1Frontier Research Center for Global Change, JAMSTEC, Yokohama 236 001, Japan
2NOAA Earth System Research Laboratory, Boulder, CO 80305, USA
3Umweltbundesamt – Federal Environment Agency, 63225 Langen, Germany
4Department of Atmospheric and Oceanic Sciences and Institute of Geophysics and Planetary Physics, University of California Los Angeles, Los Angeles, CA 90095-1565, USA
Abstract. We use an atmospheric general circulation model (AGCM) driven chemistry-transport model (ACTM) to simulate the evolution of sulfur hexafluoride (SF6) in the troposphere. The model results are compared with continuous measurements at 6 sites over 71° N–90° S. These comparisons demonstrate that the ACTM simulations lie within the measurement uncertainty over the analysis period (1999–2006) and capture salient features of synoptic, seasonal and interannual SF6 variability.

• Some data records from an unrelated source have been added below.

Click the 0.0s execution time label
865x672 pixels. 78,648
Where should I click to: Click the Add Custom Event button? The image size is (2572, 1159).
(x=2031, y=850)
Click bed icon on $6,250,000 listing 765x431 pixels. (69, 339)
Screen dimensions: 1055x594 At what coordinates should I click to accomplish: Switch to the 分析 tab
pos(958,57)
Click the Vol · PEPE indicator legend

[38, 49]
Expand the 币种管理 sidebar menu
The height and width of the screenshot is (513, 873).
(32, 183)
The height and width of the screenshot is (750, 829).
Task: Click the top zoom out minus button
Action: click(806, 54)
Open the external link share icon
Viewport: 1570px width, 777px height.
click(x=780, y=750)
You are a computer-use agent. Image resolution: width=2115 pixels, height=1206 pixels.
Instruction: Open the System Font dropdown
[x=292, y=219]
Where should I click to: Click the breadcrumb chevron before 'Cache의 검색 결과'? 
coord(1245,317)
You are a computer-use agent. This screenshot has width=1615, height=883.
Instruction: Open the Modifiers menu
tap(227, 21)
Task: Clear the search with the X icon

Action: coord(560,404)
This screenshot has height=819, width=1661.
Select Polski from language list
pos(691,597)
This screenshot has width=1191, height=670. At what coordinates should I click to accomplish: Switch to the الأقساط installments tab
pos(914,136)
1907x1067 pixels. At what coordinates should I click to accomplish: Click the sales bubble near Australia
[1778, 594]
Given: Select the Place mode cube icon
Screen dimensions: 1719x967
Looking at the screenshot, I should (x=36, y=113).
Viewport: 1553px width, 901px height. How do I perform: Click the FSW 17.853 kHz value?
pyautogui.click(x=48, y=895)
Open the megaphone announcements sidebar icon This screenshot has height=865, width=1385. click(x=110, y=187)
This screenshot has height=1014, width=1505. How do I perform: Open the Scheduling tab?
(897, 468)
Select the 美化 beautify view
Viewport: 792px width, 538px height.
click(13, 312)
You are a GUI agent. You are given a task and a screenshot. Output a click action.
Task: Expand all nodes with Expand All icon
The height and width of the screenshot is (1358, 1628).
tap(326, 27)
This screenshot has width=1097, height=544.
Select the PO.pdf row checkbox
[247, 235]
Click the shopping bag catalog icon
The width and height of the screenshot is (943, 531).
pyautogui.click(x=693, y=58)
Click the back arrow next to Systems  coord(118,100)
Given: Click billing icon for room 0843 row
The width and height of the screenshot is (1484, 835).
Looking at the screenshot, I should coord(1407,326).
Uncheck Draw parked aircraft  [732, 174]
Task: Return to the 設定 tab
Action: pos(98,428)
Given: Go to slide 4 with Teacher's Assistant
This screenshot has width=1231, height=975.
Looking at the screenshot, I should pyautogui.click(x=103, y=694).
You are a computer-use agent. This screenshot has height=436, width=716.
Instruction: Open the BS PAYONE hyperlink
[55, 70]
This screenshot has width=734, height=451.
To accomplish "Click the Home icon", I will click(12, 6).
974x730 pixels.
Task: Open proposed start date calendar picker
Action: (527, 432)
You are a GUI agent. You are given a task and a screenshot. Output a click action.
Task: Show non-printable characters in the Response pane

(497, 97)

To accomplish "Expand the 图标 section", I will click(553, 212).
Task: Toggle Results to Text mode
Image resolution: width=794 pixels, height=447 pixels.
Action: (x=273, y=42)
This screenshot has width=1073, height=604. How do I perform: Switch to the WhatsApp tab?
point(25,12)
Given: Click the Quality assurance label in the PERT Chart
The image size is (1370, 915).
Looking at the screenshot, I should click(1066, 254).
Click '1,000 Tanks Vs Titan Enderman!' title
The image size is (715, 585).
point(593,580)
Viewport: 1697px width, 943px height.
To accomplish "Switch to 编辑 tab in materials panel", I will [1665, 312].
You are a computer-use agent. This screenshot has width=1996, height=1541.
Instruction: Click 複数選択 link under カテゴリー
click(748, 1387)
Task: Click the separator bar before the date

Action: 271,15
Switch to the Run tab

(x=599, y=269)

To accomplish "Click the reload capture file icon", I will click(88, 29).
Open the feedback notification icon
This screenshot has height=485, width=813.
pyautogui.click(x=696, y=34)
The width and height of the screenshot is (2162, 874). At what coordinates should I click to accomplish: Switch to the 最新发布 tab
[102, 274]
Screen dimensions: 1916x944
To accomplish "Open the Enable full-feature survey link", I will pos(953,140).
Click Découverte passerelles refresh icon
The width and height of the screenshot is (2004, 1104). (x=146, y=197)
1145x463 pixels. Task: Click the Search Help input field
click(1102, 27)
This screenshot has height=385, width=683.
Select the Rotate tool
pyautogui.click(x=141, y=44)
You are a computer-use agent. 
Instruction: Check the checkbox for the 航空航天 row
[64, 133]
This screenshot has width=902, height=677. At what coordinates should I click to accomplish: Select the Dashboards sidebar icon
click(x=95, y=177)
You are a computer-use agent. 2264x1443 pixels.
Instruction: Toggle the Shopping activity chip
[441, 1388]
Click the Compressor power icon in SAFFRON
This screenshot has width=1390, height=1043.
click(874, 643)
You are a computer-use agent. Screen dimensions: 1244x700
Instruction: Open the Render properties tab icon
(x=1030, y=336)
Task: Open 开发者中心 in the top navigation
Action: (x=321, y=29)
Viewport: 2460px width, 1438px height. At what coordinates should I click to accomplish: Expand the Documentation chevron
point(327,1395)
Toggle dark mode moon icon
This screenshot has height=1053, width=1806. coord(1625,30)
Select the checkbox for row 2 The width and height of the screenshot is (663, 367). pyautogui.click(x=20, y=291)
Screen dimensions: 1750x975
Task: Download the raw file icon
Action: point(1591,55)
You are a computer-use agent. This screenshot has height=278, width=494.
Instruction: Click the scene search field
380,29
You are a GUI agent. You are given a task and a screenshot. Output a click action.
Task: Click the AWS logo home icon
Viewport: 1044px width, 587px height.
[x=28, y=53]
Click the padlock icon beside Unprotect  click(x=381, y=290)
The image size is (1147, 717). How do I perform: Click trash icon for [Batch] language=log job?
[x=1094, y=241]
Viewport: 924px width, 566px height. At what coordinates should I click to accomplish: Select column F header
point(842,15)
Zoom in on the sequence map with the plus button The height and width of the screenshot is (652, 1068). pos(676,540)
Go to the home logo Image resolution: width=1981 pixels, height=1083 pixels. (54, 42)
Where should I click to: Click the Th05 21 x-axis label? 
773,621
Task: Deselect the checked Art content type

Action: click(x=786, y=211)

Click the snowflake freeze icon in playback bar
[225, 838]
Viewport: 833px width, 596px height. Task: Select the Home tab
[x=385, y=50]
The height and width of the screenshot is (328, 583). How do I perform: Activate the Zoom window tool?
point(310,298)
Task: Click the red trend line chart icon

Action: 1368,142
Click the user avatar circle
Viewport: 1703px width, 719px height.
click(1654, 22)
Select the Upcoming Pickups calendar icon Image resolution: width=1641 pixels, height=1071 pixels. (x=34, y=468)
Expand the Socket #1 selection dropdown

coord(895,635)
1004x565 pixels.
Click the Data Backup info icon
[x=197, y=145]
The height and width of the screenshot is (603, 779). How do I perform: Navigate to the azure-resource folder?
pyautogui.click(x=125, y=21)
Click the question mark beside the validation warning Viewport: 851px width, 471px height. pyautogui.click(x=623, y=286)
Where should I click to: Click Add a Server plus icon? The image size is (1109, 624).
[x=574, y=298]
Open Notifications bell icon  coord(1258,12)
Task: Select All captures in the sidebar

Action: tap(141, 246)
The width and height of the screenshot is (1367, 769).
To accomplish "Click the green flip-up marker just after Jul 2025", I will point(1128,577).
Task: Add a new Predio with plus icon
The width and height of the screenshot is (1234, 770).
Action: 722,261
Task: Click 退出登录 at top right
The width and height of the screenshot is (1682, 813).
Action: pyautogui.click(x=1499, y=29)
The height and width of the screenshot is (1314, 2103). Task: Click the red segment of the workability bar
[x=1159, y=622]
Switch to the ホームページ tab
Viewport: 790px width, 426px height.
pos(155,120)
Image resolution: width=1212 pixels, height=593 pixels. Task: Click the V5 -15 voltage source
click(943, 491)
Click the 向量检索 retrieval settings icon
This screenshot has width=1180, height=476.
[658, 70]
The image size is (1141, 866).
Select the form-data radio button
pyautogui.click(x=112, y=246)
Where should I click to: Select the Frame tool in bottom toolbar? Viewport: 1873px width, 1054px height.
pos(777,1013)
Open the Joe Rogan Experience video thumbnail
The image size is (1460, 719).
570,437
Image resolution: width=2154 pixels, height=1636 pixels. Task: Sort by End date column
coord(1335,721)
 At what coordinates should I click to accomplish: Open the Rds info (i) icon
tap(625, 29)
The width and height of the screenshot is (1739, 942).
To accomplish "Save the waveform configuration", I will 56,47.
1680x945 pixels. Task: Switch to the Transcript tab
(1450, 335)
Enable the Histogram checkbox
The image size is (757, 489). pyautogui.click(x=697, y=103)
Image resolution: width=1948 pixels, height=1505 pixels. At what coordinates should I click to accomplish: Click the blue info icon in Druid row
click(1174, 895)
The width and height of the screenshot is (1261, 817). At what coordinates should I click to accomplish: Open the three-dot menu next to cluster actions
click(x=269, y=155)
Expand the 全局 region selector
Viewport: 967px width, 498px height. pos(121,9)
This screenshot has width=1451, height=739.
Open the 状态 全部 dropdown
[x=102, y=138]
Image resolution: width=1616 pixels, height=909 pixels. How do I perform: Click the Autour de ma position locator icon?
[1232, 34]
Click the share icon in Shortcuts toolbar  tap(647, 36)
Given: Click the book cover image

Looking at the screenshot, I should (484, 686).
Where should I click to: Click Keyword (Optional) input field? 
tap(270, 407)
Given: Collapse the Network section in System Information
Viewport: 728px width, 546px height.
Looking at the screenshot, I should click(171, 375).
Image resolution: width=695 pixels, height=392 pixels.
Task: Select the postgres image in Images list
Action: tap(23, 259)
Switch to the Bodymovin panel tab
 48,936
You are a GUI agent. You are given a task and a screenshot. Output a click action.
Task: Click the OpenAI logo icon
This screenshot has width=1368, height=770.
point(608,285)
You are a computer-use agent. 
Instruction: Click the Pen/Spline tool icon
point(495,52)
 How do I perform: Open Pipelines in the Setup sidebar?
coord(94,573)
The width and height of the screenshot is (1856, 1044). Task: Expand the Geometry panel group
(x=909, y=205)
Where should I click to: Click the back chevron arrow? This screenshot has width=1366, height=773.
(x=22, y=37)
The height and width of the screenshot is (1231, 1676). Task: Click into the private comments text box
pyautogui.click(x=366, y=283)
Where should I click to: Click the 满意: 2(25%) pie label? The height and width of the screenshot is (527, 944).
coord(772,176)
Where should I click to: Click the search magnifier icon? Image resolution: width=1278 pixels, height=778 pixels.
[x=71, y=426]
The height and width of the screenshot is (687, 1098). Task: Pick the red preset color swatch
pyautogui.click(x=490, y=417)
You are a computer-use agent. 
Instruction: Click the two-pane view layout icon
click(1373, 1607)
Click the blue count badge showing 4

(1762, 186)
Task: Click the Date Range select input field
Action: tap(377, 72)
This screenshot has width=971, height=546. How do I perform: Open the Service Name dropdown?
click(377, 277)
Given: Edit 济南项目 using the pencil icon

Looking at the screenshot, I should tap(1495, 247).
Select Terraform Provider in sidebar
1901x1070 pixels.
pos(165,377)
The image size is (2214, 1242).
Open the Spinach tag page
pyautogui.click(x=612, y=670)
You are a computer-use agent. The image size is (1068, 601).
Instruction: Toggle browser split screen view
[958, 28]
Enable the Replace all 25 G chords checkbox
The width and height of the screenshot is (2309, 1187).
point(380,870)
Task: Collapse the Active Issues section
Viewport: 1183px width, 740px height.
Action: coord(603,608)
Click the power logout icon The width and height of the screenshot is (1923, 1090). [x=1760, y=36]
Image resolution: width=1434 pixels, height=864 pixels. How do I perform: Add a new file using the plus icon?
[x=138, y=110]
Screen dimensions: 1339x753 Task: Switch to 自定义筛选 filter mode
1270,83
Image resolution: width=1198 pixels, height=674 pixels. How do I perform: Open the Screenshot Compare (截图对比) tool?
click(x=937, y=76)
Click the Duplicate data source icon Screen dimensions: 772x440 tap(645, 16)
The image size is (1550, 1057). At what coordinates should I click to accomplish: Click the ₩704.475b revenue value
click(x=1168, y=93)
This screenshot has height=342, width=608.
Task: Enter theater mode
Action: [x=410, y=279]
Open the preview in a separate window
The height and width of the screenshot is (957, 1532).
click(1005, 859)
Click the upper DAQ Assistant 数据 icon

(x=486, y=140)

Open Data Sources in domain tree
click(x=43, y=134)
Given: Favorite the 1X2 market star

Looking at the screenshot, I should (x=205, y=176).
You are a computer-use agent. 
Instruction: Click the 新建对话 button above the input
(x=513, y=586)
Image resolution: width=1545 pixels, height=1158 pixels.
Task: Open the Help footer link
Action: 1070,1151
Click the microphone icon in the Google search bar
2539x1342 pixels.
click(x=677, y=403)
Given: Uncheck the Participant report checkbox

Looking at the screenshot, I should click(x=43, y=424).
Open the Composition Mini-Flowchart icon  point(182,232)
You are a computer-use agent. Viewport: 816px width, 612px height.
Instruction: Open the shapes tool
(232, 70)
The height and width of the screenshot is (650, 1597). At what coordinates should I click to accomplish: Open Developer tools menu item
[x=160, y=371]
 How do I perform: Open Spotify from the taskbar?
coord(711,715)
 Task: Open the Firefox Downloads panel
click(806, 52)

To understand transport timescales of SF6 within the troposphere, transport times of air parcels from the surface to different regions of the troposphere ("age") are estimated from a simulation of an idealized tracer. The age estimation error and its sensitivity to the selection of reanalysis meteorology for ACTM nudging or the tracer transport by deep cumulus convection as represented in the model are discussed. Monthly-mean, 2-box model exchange times (τex) are calculated from both the observed and simulated SF6 time series at the 6 observing sites and show favorable agreement, suggesting that the ACTM adequately represents large-scale interhemispheric transport. The simulated SF6 variability is further investigated through decomposition of the mixing ratio time-tendency into advective, convective, and vertical diffusive components. The transport component analysis illustrates the role of each process in SF6 synoptic variability at the site level and provides insight into the seasonality of τex.